57 pages • 1 hour read
Sheff recalls the family’s excitement when Nic returns from college for summer vacation. Jasper and Daisy, Sheff’s children, are overjoyed to have their half-brother back, especially when Nic makes up stories for them. The narrative then jumps forward. It is midnight and Sheff is worrying about Nic’s insomnia but manages to “push away [his] suspicions” (5), noting that it will soon be Nic’s “one hundred and fiftieth day without methamphetamine” (6).
After highlighting Nic’s engagement with his recovery from addiction, the narrative jumps forward again. Sheff is again “wide awake in bed, feeling more and more uneasy” (8). Nic returns home at two-thirty in the morning. Sheff confronts him, asking, “‘Are you high?’” but Nic insists, “‘Jesus. No.’” (9) and becomes angry.

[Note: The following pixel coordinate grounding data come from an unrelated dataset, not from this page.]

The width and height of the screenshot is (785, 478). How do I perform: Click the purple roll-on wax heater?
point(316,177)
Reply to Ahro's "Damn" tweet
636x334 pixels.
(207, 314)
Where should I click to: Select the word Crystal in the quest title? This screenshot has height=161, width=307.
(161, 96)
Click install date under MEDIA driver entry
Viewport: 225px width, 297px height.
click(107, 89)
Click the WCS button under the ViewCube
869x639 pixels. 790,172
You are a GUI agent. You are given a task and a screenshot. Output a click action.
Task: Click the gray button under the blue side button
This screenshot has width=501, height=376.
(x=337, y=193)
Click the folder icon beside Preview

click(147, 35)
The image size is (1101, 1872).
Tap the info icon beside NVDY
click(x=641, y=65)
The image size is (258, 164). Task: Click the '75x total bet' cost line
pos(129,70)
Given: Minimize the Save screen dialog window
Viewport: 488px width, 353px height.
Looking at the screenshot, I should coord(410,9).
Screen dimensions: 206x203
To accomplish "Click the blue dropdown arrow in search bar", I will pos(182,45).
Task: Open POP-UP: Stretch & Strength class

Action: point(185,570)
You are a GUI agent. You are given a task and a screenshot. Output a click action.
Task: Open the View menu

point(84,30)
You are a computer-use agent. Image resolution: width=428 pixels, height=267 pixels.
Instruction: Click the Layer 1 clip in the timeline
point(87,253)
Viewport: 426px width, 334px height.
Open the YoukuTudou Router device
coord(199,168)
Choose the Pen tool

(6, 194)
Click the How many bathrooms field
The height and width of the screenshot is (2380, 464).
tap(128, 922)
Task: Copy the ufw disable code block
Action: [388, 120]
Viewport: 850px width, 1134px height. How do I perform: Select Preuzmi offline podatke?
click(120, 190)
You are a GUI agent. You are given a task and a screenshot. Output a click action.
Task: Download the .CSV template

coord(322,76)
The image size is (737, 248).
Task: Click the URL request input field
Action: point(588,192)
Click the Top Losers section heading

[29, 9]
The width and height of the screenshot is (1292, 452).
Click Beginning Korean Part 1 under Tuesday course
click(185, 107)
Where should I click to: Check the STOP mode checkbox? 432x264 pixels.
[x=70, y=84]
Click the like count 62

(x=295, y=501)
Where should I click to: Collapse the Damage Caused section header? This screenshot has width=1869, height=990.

In the morning, Sheff can tell that Nic was lying by the way “[h]is jaw gyrates and his eyes are darting opals” (10). Eventually, Nic admits that “‘I’ve been using since I came home. I was using the whole semester’” (10).
Sheff recalls how he was “frantic to help Nic” and how this “mixed with my guilt and worry, consumed me” (12). As a professional writer, he “wrote to try and make some sense of what was happening” (12), eventually publishing an article about the family’s experiences in the New York Times Magazine.